Image de l'oeuvre - Épinette noire

Notre critique de Épinette noire

Dans le Grand Nord canadien, en décembre 1947, une pilote de l’aéropostale, Violette, s’envole exceptionnellement sans copilote. C’est le dernier vol de la saison, et le ciel semble dégagé. Mais bien vite, une tempête se lève, rendant le vol impossible. Son avion s’écrase dans l’immensité enneigée, loin de toute vie humaine. Alors qu’elle tente de survivre, construit un igloo pour ne pas mourir de froid, attend les secours, d’étranges phénomènes se produisent, dont on ne sait s’ils sont imaginés, rêvés ou réels.
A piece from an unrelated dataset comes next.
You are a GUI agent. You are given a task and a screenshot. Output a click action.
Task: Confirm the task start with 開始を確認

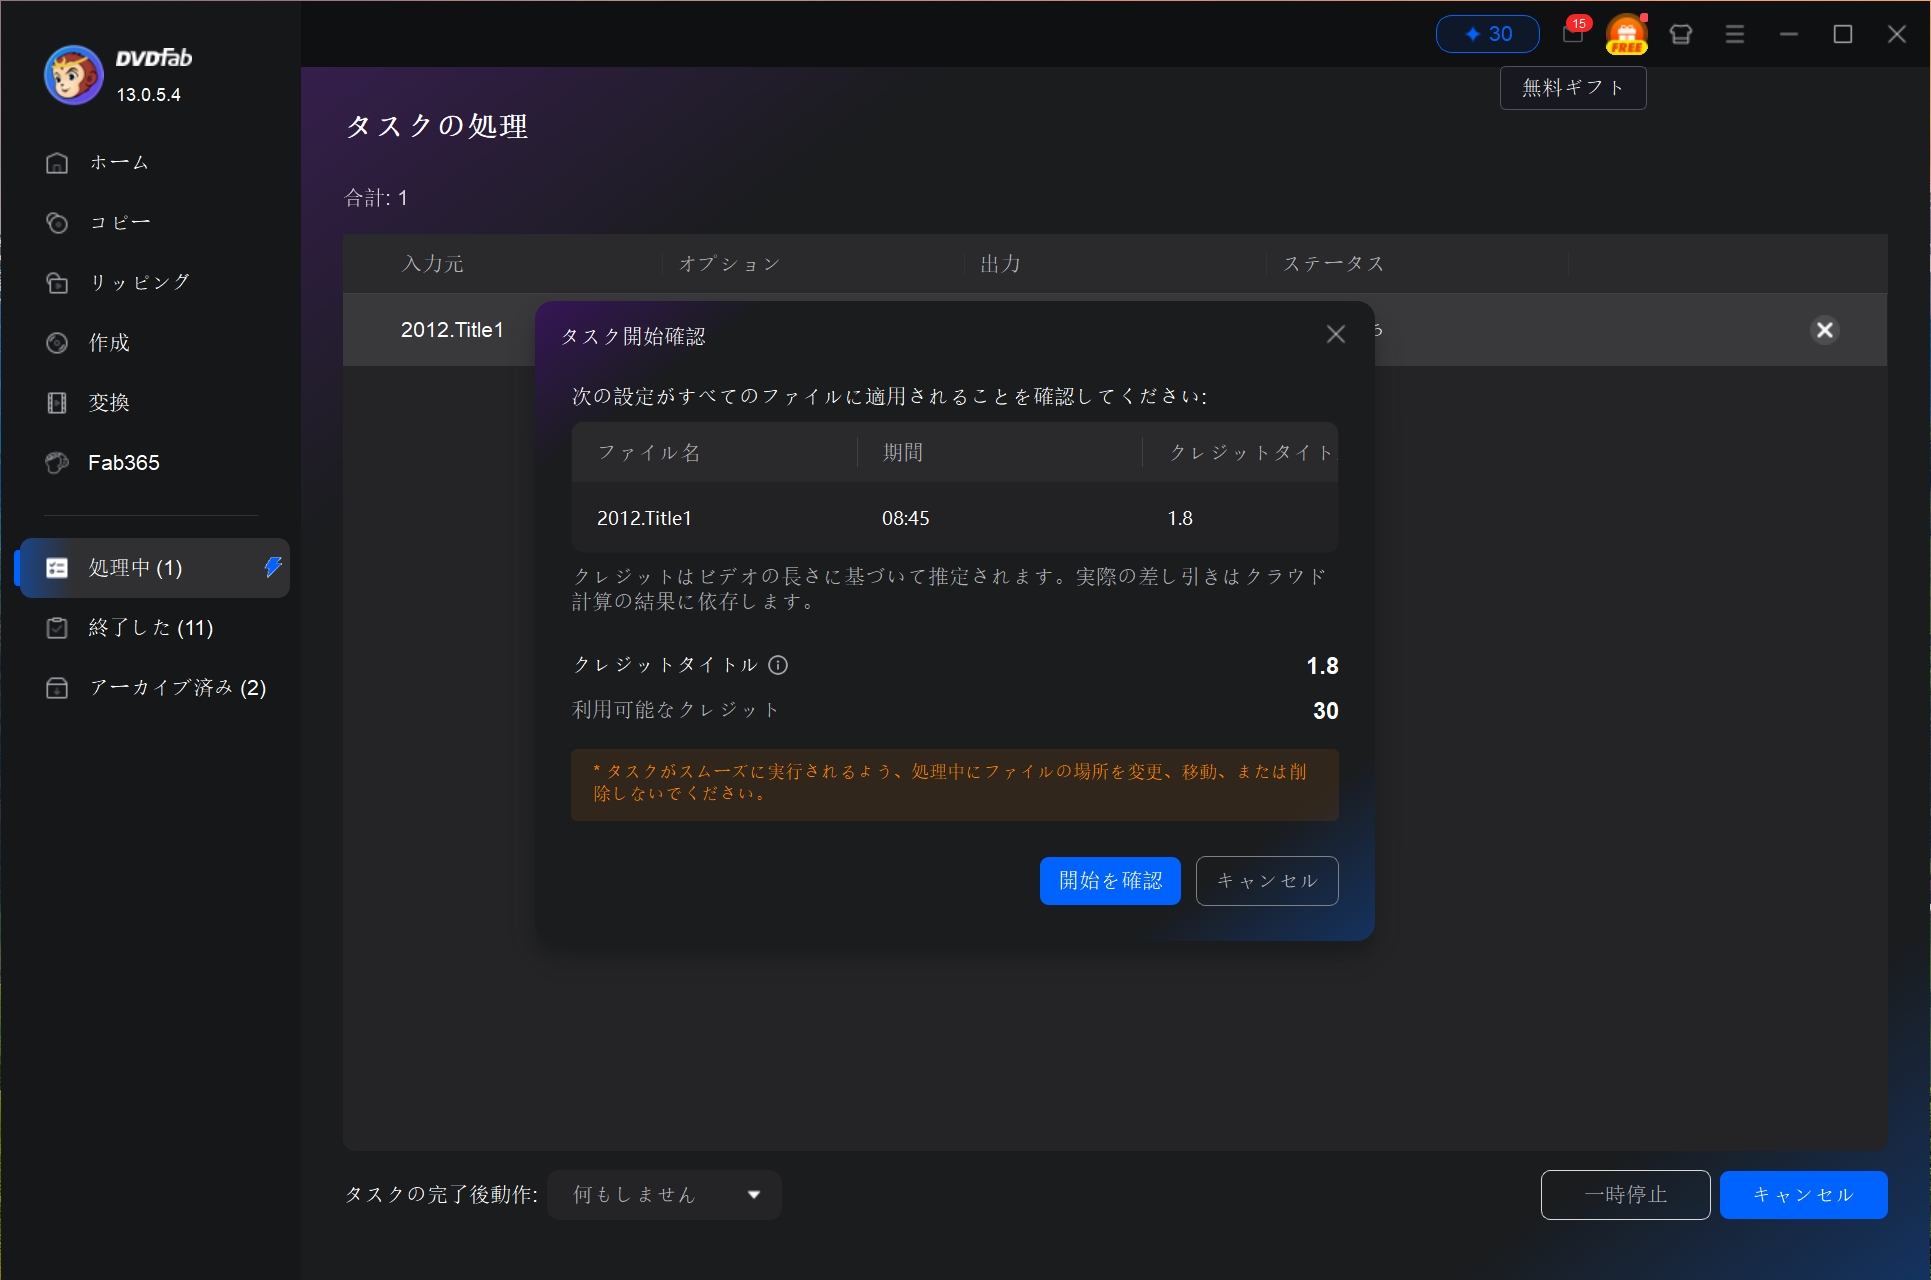pyautogui.click(x=1109, y=880)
Autour de cet événement, on découvre ce qui a amené la jeune femme à vivre dans cette région isolée, auprès des Inuits du Nunavik. Elle raconte sa relation avec un mari oppressant, et les liens d’amitié profonds qu’elle noue avec la communauté locale.

Aurélie Wilmet revient au Nord, quatre ans après son premier livre Rorbuer, un album remarqué et lauréat du Prix de la première œuvre en Bande dessinée de la Fédération Wallonie-Bruxelles en 2020. Inspirée par ses voyages (Rorbuer se situait en Norvège) et son goût pour les vastes étendues, elle renoue aussi avec d’autres aspects. Il s’agit à nouveau d’un récit habité d’une dimension mystique, liée aux croyances et traditions locales. La nature et l’animalité y prennent une place prépondérante. L’illustratrice base son histoire sur un solide travail préliminaire de documentation, lui conférant ainsi du corps et une impression de réel. Enfin, elle confirme la maitrise de sa technique de prédilection, mêlant marqueurs et crayons, ainsi qu’un talent évident tant pour la narration.

Cette bande dessinée épaisse s’étend sur plus de deux cents pages, laissant l’espace au récit pour se déployer, lui donnant le temps de placer des silences, de ralentir le rythme quand cela est nécessaire. Sur ses planches s’étalent de grandes espaces désertiques, dans des dominantes de bleus glacés, rehaussés par une palette limitée de couleurs bien choisies.

À la frontière du mystique, Épinette noire est un récit sensible qui, s’il nous plonge dans de vastes étendues hostiles et dépeuplées, nous parle avant de relations humaines.